Around here, the minimum pipe size allowed is 15" ID / 18" OD. That will handle a 10 year storm event for roadside ditches. I think that size pipe can handle up to an 8 acre watershed in other applications.

Based on the rules in my state for culvert pipes and cover depth, poly and steel would seem to be a better option than concrete. You can get away with less cover height with poly and steel. That seems opposite of what I expected, but I am betting the steel and poly pipes handle live loads better.
 
   / Rock type for gravel road? and culverts? #4  
Build a nice road and spray the weeds. Inch and a quarter minus limestone 2" deep and then Roundup as needed.
 
   / Rock type for gravel road? and culverts? #5  
I have a recycled concrete driveway consisting of 3/4" gravel and road base, and I still have to spray it.

You don't say what part of the country you're in; but I'd inquire as to what local practice is.
 
   / Rock type for gravel road? and culverts? #6  
You betcha, little used roads, even concrete with small cracks will have grass growing on them. For example look at an old abandoned air base or any abandoned road, they all have grass or even trees growing on them. That is natures way of reclaiming what man has upset. You can either blade it off to keep the grass at bay or as suggested just spray it with a herbicide yearly. Used motor oil on roadways used to keep grass at bay but that is no longer considered an option as our environmentalist published findings says it contaminates our waters.
 
   / Rock type for gravel road? and culverts? #7  
Regardless of what type pipe you install you can bend,bust, crush it no matter what you put on top of it if you don't install the pipe correctly to begin with. Another thing, you don't decide on the size pipe to put in by how much dirt you can put on top of it the size pipe is dependent on what the water flow is likely to be for the given area. Your pipe needs a good base to rest on and any loose, wet soggy material needs to be removed and back filled with a good rock base and the ditch should be on a minimum of 16" wider than the pipe so you can get at least 8" of compacted stone under and on both sides of the pipe. If installed properly there is no weight on the pipe itself it's all on the compacted material the pipe is surrounded by so the material on top really offers no real weight bearing support. If installed correctly the top of the pipe could be showing and still not be crushed by heavy machine traffic. The main thing is to have a nice even level grade over the pipe that matches the grade of the road, not a speed bump over the pipe that will over time cause problems.

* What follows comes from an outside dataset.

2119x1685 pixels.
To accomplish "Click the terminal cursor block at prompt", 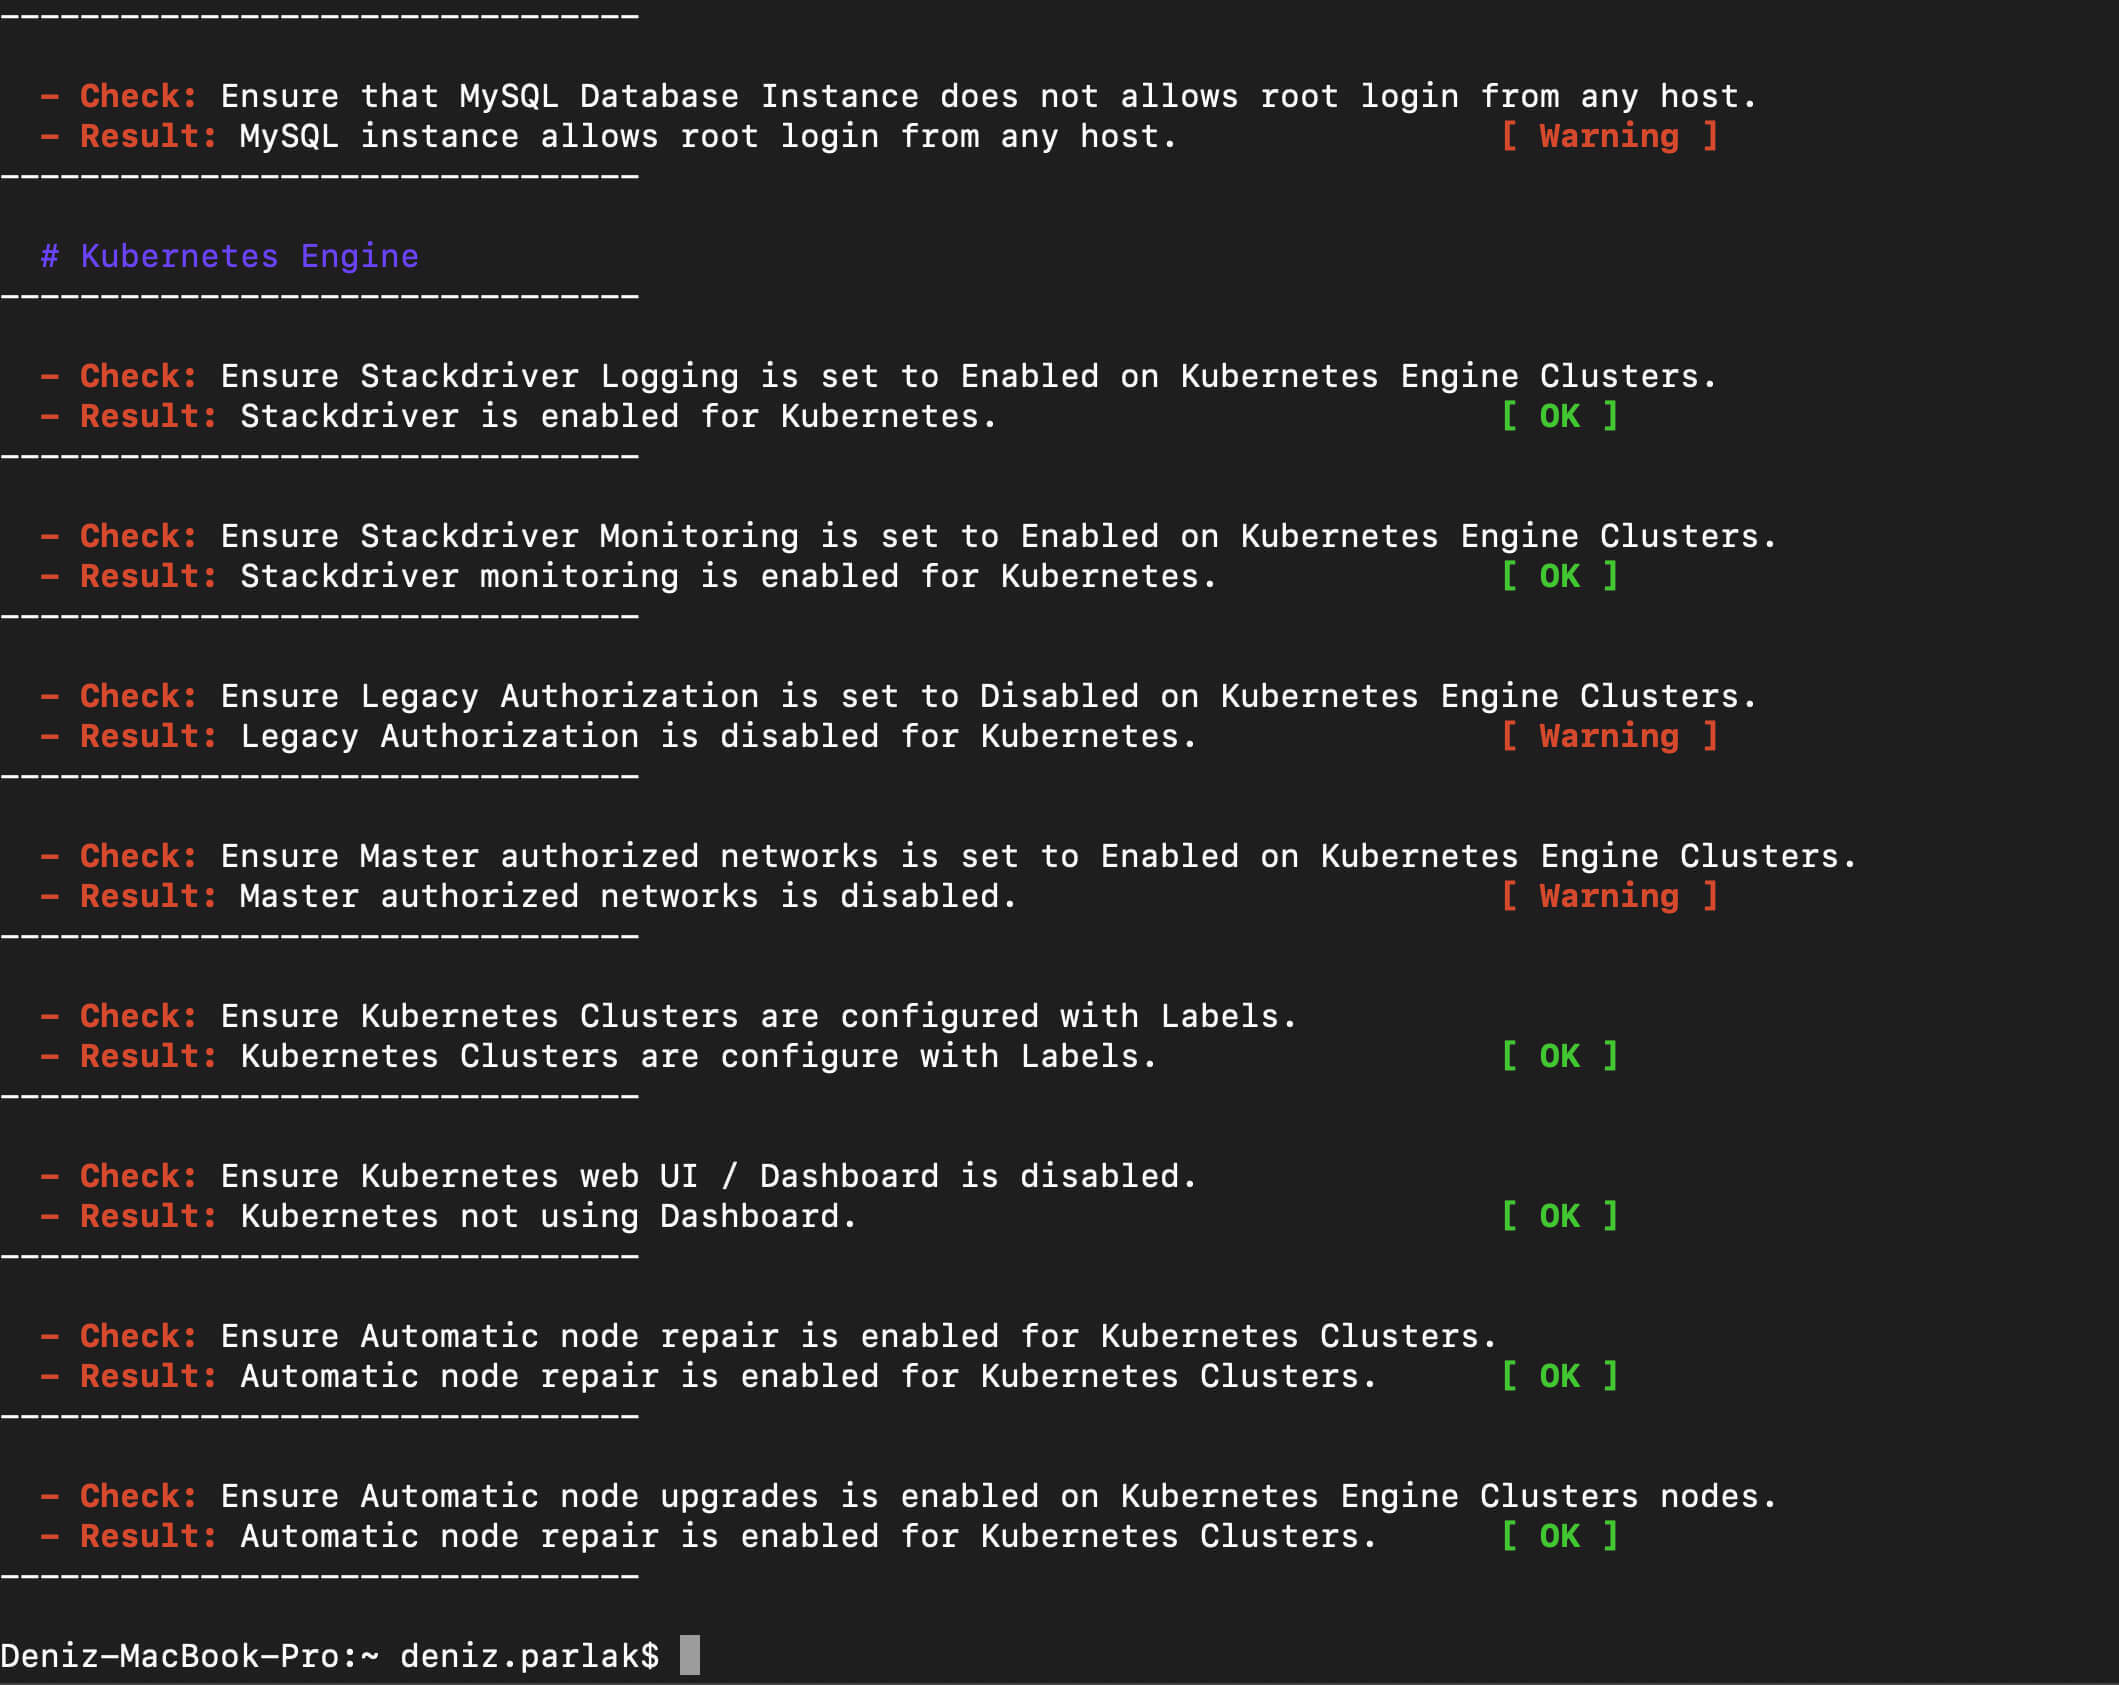I will (x=689, y=1655).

As far as trying to keep grass out of a gravel drive you are fighting a losing battle because no matter what you put down nature will find a way to sustain life where ever seed may fly, I've seen trees growing out of solid concrete bridge abutments. Packed stone seems to be better over loose stone and they stay in place better but you still will need to blade or drag the road down once in a while to keep it in shape.